Another approach could be to always supply both alternatives 1 and 2 for every variable, so the user could choose between them:

# This would automatically store the variables
# in the dataset, as in alternative 1
velocity = ds.move.velocity
velocity_pol = ds.move.velocity_pol

# This would NOT automatically store the variables
# in the dataset, as in alternative 2
velocity = ds.move.compute_velocity(coordinates="cartesian")  # alternative 2 
velocity_pol = ds.move.compute_velocity(coordinates="polar")  # alternative 2

Pros

Flexibility: the user can choose to prioritise computation or memory

Cons

Developer overhead, we have to implement and test both ways of doing things
We now have two ways of doing things, both of which rely on the unfamiliar .move syntax.
the trade-offs between the two methods may not be readily apparent, and users may be unsure which one to use, leading to situations where we compromise both computation and memory.

5. Forget about accessors

We can always abandon the accessor way of doing things, and (given that inheritance and composition are discouraged for xarray objects) forget about object-oriented programming (OOP) altogether.

We could instead rely on analysis and utility functions that take one xarray.DataArray, apply some operation to it, and return another xarray.DataArray, e.g.:

from movement.analysis import kinematics as kin
from movement.utils.vector import cart2pol, magnitude

velocity = kin.compute_velocity(ds["position"])
velocity_pol = cart2pol(velocity)
speed = magnitude(velocity)

The above is already possible by the way (apart form the magnitude() function, which could be easily added).

Pros

The most explicit of all options (no hidden magic)
no fussing with accessors and OOP, even Python beginners could understand the syntax.
Easy to implement and test.

Cons

Not very convenient to use. Users need to know exactly which modules to import and which functions to call.
More verbose

My personal take

After considering these alternatives, I lean towards sticking with the status quo (alternative 1) - i.e. every derived variable is an accessor property, and they all get stored as data variables in the dataset, duplication be damned.

This means that users will have to get used to the slightly strange .move syntax and behaviour, but at least these will be consistent throughout and there will be one main syntax to learn.

Power users who wish to override the default 'magic' behaviour can do so by using alternative 5, which already works anyway (and is what actually happens under the hood).

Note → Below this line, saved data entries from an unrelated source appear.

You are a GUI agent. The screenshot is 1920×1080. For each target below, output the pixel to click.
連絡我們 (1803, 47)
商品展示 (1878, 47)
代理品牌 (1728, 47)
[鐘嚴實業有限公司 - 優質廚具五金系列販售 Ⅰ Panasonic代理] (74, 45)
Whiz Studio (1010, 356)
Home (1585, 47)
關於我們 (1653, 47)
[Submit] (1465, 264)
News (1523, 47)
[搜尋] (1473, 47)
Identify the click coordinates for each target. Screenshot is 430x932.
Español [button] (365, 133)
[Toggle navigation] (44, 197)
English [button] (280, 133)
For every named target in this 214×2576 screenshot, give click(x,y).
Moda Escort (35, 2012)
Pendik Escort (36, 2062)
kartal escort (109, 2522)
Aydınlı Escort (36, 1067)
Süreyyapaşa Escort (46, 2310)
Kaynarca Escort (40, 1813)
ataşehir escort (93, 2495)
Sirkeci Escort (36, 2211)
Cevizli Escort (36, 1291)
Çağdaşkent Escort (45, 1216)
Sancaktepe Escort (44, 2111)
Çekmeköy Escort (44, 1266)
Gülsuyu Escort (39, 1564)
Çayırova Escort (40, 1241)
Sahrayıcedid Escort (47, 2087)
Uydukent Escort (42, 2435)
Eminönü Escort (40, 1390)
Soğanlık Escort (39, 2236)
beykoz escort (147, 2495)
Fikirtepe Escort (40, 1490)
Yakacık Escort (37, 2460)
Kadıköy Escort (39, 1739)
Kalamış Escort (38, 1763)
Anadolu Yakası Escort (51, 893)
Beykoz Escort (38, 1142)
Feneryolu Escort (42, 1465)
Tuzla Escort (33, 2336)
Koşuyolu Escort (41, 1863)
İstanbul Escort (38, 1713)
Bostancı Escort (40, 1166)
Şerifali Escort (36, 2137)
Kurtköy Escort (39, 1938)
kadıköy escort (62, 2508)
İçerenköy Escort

That said, I'm open to counter-arguments, and there may well be alternatives I haven't considered, so please chime in @neuroinformatics-unit/behaviour @b-peri !

Some further thoughts on this, based on today's meeting:

Accessor object names

The name MoveAccessor is quite cryptic, as most people won't have encountered xarray accessors before. I propose renaming it to MovementDataset - as in the movement-specific extension of an xarray.Dataset. It may better convey the fact that this is basically an xarray.Dataset, but with some specific added functionality. Similarly if we also end up building a xarray.DataArray accessor (if we go with alternative 3 above), we can call that class MovementDataArray. Alternative shorter names could be MoveDataset and MoveDataArray, but that may be confused with a function, i.e. something that moves ad dataset. In either case, I think we can keep using the move keyword for accessing the added methods and properties.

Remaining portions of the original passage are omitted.